No investimento básico, a esperança é uma emoção branda e passiva. Na Escritura e na tradição cristã, ela possui qualidades mais robustas. A esperança mostra do que é capaz quando assume a forma do que o apóstolo Paulo chama de “esperar contra a esperança” (Rm 4.18). Paulo usa essa expressão para descrever a fé de Abraão. Yahweh prometera a Abraão e Sara um filho para levar a promessa da aliança, mas Abraão está com um pé na cova, e o ventre de Sara esteve morto por toda a sua vida. Abraão deseja um filho através de Sara, mas isso é impossível. Ainda assim, ele crê na promessa do Deus chama à existência as coisas que não existem, do Deus que vivifica os mortos (Rm 4.17). Abraão é destemido diante do impossível porque confia no Deus para quem nada é impossível. Suas circunstâncias desesperadas deram à luz a esperança.

A esperança de Abraão e o desespero de Jó crescem desde o mesmo solo; são posturas alternativas em relação à morte. Jó é desesperançoso porque sofre um suplício que parece ser permanente. A esperança de Abraão, diz Paulo, é uma esperança pela ressurreição, uma esperança de que uma nova vida pode surgir de dois corpos moribundos e decrépitos. Na Escritura, a esperança é sempre esperança pela vida depois da morte. Israel espera pelo êxodo do Sheol do Egito, pela ressurreição da sepultura do exílio, por um Messias para vencer as forças da morte. Uma ou duas vezes, essa esperança tremeluziu nas sombras de Jó: “Depois, revestido este meu corpo da minha pele, em minha carne verei a Deus” (Jó 19.26). Mesmo no cotidiano, a esperança anela pela ressurreição. Os doentes esperam pela saúde recobrada; os prisioneiros, pela libertação; os solitários, por amor; os maltratados, por socorro para sua segurança. Todos querem uma vida diferente. E, como diz Josef Pieper, essas esperanças cotidianas implicam uma esperança universal para a humanidade. “Mesmo que eu morra”, diria um paciente terminal, “a vida continua.” Mas e se não continuasse? Será que podemos sustentar a esperança individual sem a metaesperança para o mundo? Toda esperança é esperança pela ressurreição; em última análise, por uma ressurreição geral.
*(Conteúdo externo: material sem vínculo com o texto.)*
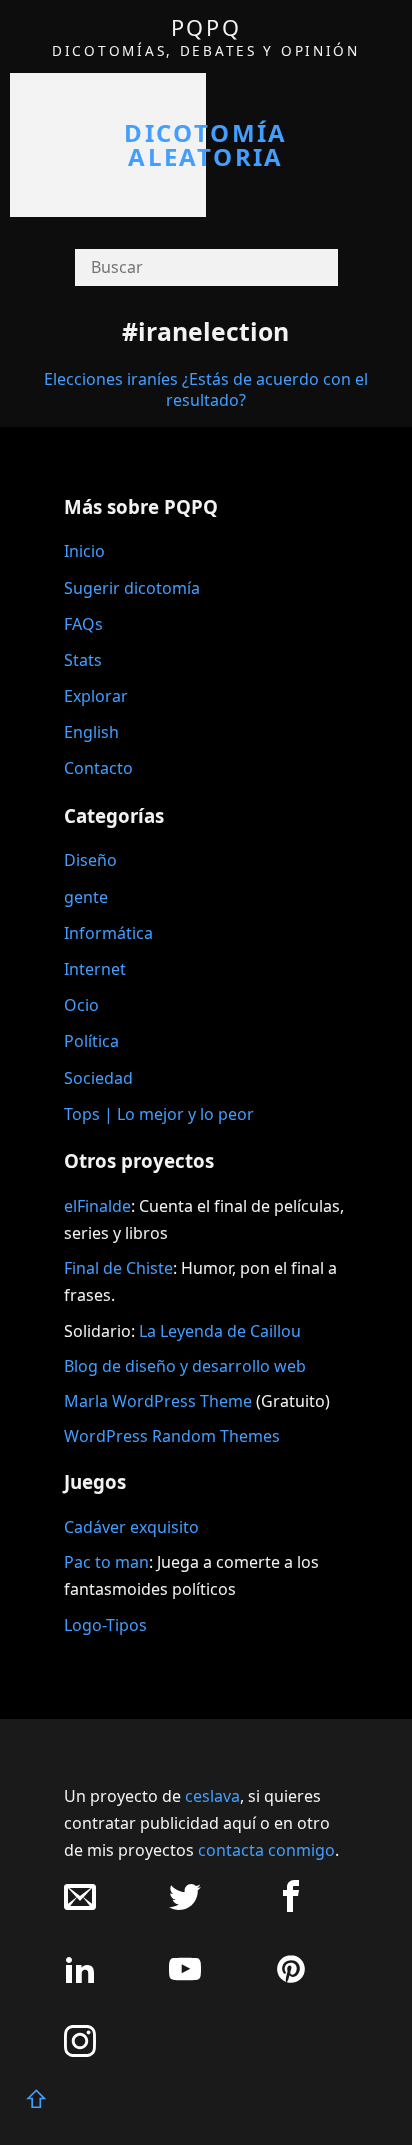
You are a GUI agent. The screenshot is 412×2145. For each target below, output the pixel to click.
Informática (108, 933)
Tomás de Aquino situa a esperança entre as paixões “irascíveis”. Para Tomás, a esperança só é verdadeiramente esperança quando é árdua. O desejo, diz Tomás, é mera concupiscência. A genuína esperança envolve uma determinação de suplantar os obstáculos para alcançar a destinação desejada, e, portanto, tem um elemento de ira, a fúria. Desafiadora em face da morte, a esperança assume um tom de exasperação. “Esperar contra a esperança” não é brando, mas impetuoso, selvagem, feroz e até furioso. Essa impetuosa esperança, fruto da tribulação e adversidade, não decepciona.